Selasa 10 Jan 2017 22:49 WIB

Gus Sholah Wacanakan Jaringan Penerbit Buku Berbasis Pesantren

Rep: Hasanul Rizqa/ Red: Maman Sudiaman
KH Salahuddin Wahid saat berada di gerai buku Penerbit Republika.
Foto: KH Salahuddin Wahid
KH Salahuddin Wahid saat berada di gerai buku Penerbit Republika.

REPUBLIKA.CO.ID, JAKARTA -- Pengasuh Pondok Pesantren Tebuireng, KH Salahuddin Wahid menilai perlunya penguatan jaringan media massa dan penerbitan buku yang berbasis pesantren. Menurut kiai yang biasa disapa Gus Sholah ini, sejak 2015 lalu pesantren di bawah kepimpinannya telah merintis penerbitan buku-buku Islami.

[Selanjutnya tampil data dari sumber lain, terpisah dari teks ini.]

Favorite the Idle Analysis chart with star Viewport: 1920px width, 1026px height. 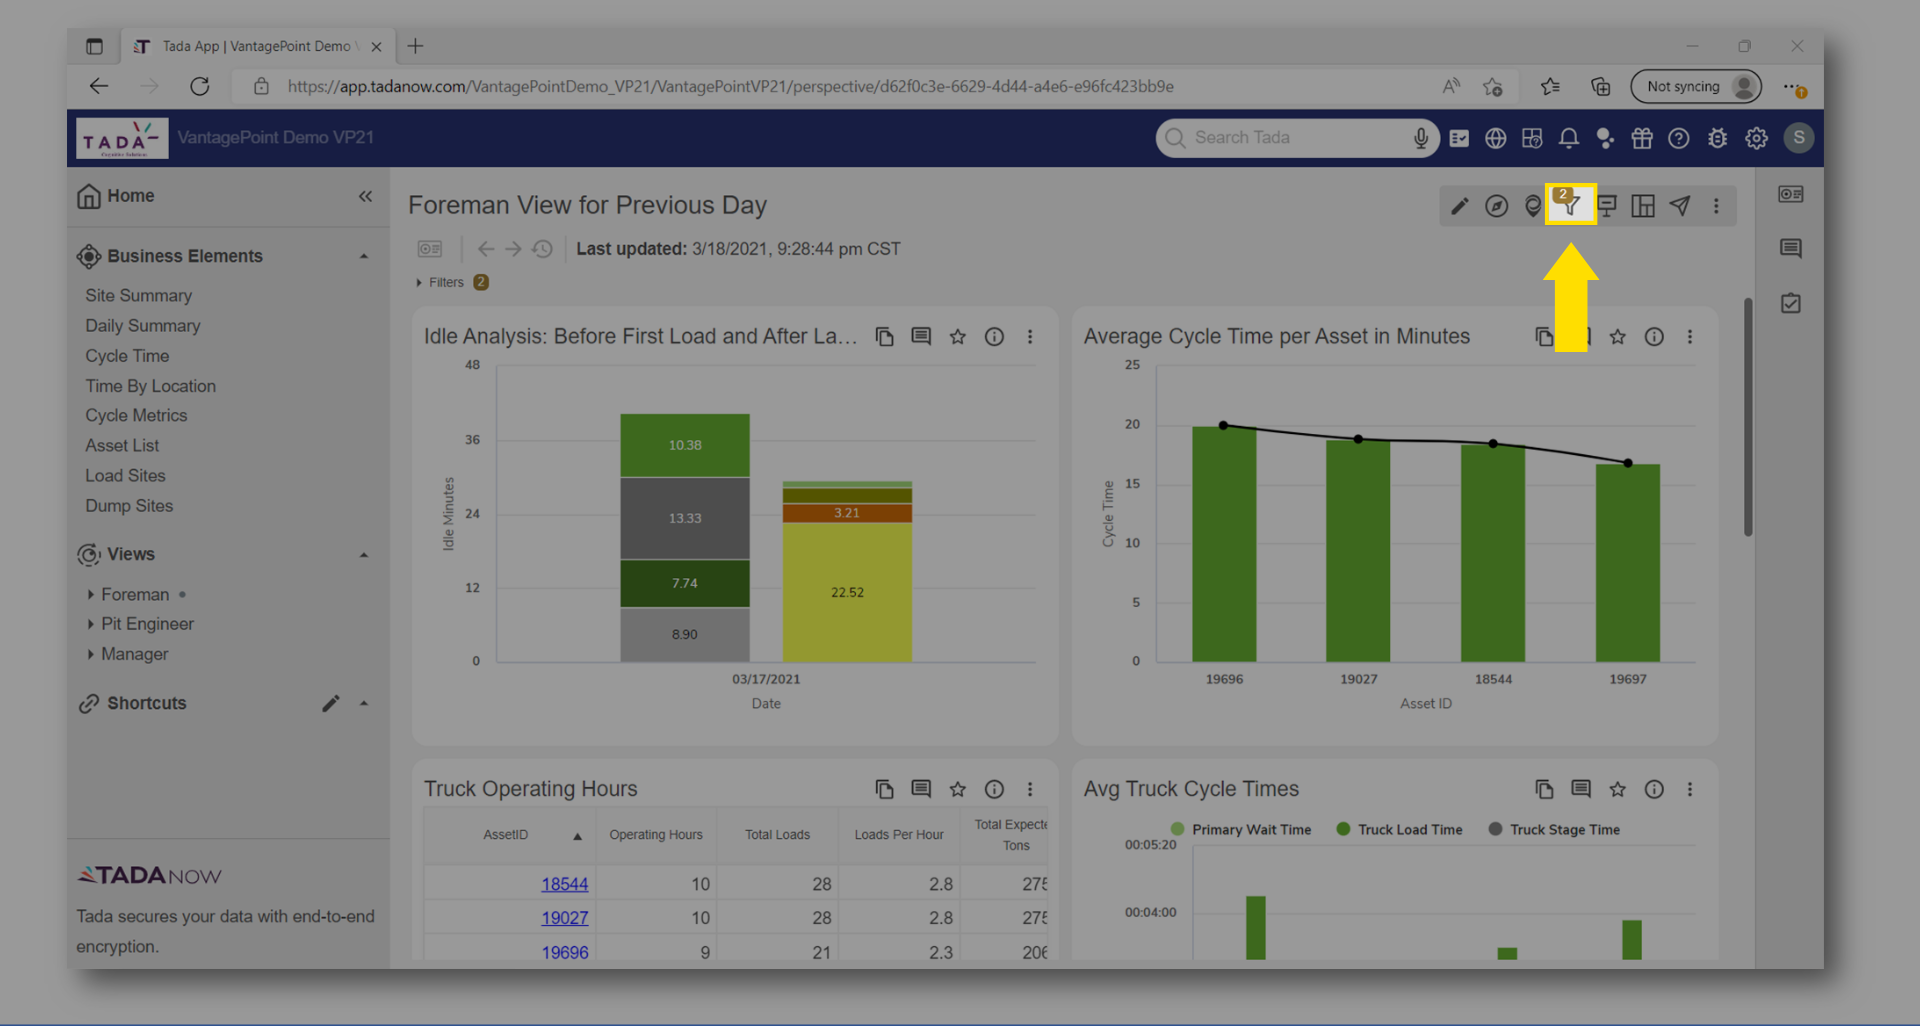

Karena itu, muncul keinginan memperkuat jaringan penerbitan buku di pesantren-pesantren. Apalagi, sejumlah lembaga terkemuka diketahui telah memiliki usaha penerbitan buku, baik yang bersasaran internal maupun publik umum. Misalnya, Pondok Pesantren Lirboyo, Ponpes Sidogiri, dan Ponpes Modern Gontor. 

“Kami mencoba dan ini sedang jalan. Tapi sifatnya masih berupa rintisan,” ujar Gus Sholah mengunjungi kantor Republika di Jalan Warung Buncit Raya, Jakarta Selatan,  Selasa (10/1).

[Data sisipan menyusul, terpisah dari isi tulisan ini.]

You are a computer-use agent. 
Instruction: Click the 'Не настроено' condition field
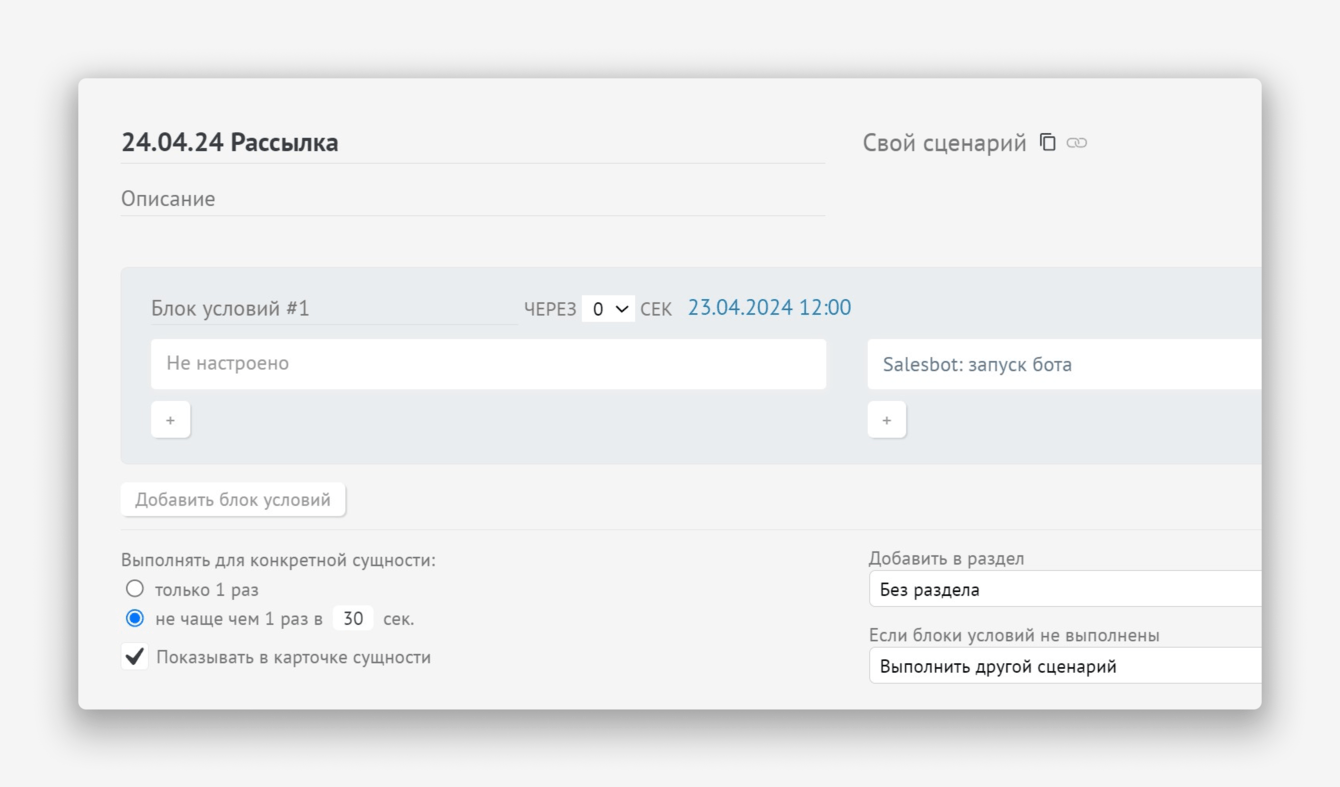point(488,363)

Disebutkan, pada medio 2016 lalu, umat Islam Indonesia mendapatkan 'suntikan' semangat fenonema Aksi Super Damai 212. Menurutnya semangat ini mesti dijadikan modal awal untuk mewujudkan kekuatan literasi kaum Muslim. Dia pun membayangkan, umat Islam, khususnya yang berbasis pesantren, bersama-sama mewujudkan jaringan media massa dan penerbitan buku serta toko-toko buku Islami.

Karena itu pula Gus Sholah mengajak Republika untuk menyusun rencana dan memetakan potensi pasar buku-buku Islami yang berbasis pesantren. Apalagi, begitu banyak kiai besar Nusantara atau tokoh pesantren yang merupakan penulis. Baik para penulis yang sudah lama wafat maupun yang masih aktif. Karya-karya mereka semestinya terus beredar, khususnya di kalangan pesantren lingkup nasional.

Gus Sholah menilai, pengalaman 24 tahun yang dimiliki Republika dapat menjadi pembelajaran bersama. “Kalau 20 pesantren bergabung, itu akan jadi pangsa besar. Mungkin sifatnya internal, kalau keluar (sasaran pasarnya publik), ya sama-sama. Kalau oplah 20 ribu, itu membuka peluang untuk iklan,” ujarnya.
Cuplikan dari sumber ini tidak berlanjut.